Today we bring to your attention the story of Laura Wallendal — as a part of our Team series. Laura is the person who puts all of her efforts into Keep’s go-to-market strategy and she has been with Keep from the very beginning.

Elizabeth: Hi, Laura! Great to have an opportunity to get to know you a bit better! Let’s start with the very beginning — where are you from and what is your background?

Laura: I am from a small town in central Wisconsin called Friendship. I grew up on an irrigated vegetable farm that my grandfather started in the 1950’s. We grew peas, beans, corn, and potatoes. It’s still a working farm and has been passed on to the third generation now.

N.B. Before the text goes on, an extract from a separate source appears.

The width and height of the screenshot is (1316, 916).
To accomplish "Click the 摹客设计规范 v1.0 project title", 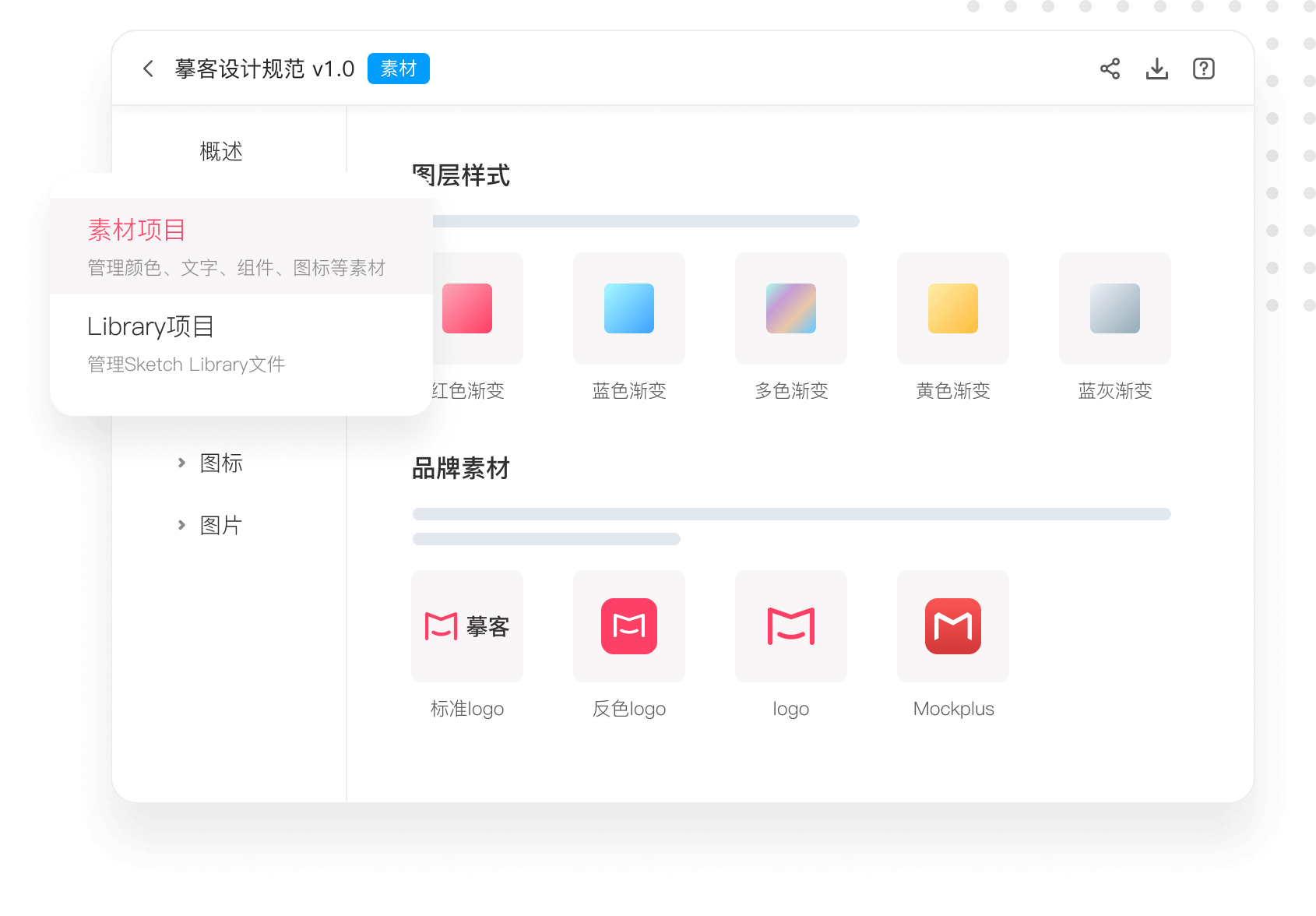I will (265, 69).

The crops are a little more diverse today with more organics and specialty crops like pumpkins and watermelon. I was a board member for a few years as my cousins and their spouses were getting into the business, but I’ve since stepped away to focus more on my work at Keep.

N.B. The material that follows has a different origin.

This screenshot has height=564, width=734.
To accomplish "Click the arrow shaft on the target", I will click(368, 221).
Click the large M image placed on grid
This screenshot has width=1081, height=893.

From Friendship I moved to Boston, Minneapolis, Providence, and Los Angeles before settling in Denver a couple years ago with my husband Larry and our border collie Tucker. I have a degree in Art History (which I never use, but really love) and I’ve studied a few languages — sign language, Spanish, Mandarin Chinese (which I also rarely use, but really love).

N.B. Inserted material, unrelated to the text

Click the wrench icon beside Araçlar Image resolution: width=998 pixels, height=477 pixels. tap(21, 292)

My first job out of school was copy cataloging books in romance languages at a university library — which was fantastic and meditative, but wasn’t really a good fit. I was just a little too competitive (and talkative) for the library environment. Luckily, I soon got a job in sales at an educational travel company, which (unbeknownst to me at the time) was the start to an incredible journey of sales, marketing, consulting and building teams, and businesses.

(Catching a bunch of fish in Wisconsin)

E: Tell us more about your professional career!

L: The biggest thing I learned in educational travel sales was ‘needs-based’ selling, which helped me listen really well and ask great questions. I also learned to be brave and cold call people in the middle of their workday — to turn conversations where people wanted to yell at me and hang up into relationships and then into a sale. Then, how to work a pipeline and understand that sometimes it can be just a numbers game until you get the right people on the phone. Lastly, how to capture information about people and conversations clearly so that multiple other people on my team could effectively work with them after I made the sale.

These are lessons that I still carry with me and the skills I use in my job today.

While at this company, I met several incredible people — salespeople, mentors, and friends. One of those salespeople had an idea of starting a consulting business to help some international educational travel companies with their US sales.

I took the leap! My co-founder and I started working with travel companies based in Spain, China, Rwanda, and the UK on their go-to-market strategies with students in the US. About a year in, we set to scale our business by helping automate a lot of the pre-travel logistics. This led us to get investment and start to build a product for our customers.

Whooooeeey this is where things got crazy.

Suddenly we were in the world of tech startups as well as the world of educational travel. We had friends and family money to build our first prototype (which let me tell you — two non-technical first-time founders trying to build a product was…special.)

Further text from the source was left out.